(Extracted data entries)

Start of Block

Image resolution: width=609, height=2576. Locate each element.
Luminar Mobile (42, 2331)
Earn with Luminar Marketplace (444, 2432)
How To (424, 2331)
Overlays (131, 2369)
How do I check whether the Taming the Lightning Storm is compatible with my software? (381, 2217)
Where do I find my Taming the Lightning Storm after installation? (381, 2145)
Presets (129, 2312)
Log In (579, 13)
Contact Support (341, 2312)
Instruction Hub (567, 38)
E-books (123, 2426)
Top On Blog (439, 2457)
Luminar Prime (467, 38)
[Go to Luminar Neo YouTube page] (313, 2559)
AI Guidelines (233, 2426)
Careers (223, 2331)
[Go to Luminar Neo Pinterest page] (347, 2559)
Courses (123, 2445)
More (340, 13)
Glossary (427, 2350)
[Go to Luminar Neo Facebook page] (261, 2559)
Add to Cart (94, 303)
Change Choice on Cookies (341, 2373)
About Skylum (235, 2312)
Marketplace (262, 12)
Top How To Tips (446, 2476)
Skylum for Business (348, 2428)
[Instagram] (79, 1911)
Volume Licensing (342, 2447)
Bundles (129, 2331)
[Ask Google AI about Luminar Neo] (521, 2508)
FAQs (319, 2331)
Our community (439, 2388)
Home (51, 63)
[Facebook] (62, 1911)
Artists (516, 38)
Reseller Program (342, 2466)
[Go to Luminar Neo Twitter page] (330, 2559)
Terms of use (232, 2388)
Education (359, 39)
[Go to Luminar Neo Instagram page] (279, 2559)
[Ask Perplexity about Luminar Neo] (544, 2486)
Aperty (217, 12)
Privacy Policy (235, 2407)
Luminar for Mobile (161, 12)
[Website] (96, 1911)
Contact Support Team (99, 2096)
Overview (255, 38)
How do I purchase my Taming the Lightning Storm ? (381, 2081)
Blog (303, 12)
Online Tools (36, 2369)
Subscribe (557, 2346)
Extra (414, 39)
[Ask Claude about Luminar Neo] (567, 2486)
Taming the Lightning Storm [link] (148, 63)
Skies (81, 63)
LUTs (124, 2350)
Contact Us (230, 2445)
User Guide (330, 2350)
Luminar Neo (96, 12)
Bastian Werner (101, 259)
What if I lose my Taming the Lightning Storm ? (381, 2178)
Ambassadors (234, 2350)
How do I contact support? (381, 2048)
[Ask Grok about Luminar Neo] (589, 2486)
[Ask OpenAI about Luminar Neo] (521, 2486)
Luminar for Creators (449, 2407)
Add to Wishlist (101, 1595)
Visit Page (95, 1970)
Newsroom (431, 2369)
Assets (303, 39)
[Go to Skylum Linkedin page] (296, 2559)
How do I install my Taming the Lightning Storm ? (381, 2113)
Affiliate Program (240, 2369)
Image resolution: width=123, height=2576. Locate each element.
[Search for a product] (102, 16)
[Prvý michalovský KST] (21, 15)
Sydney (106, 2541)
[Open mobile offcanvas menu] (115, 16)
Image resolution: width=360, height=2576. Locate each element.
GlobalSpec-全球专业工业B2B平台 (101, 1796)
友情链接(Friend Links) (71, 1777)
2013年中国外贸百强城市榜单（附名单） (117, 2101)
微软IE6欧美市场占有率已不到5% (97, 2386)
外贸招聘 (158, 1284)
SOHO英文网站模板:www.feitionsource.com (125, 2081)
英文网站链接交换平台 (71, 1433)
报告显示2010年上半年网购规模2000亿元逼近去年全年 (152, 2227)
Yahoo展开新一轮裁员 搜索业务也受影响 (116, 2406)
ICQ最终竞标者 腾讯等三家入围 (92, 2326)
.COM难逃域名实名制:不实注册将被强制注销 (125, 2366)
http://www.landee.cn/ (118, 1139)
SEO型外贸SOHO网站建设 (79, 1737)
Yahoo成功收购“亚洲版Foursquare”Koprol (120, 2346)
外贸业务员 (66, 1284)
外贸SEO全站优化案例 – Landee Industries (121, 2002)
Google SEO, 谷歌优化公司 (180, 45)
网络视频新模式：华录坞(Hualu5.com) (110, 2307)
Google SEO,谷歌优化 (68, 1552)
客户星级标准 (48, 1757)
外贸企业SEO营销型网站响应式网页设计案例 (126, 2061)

End of Block

» **Your objective**
The string "Lightning" may appear in the entries. Say how many lines contain it, as a bare number.

» **Task answer**
6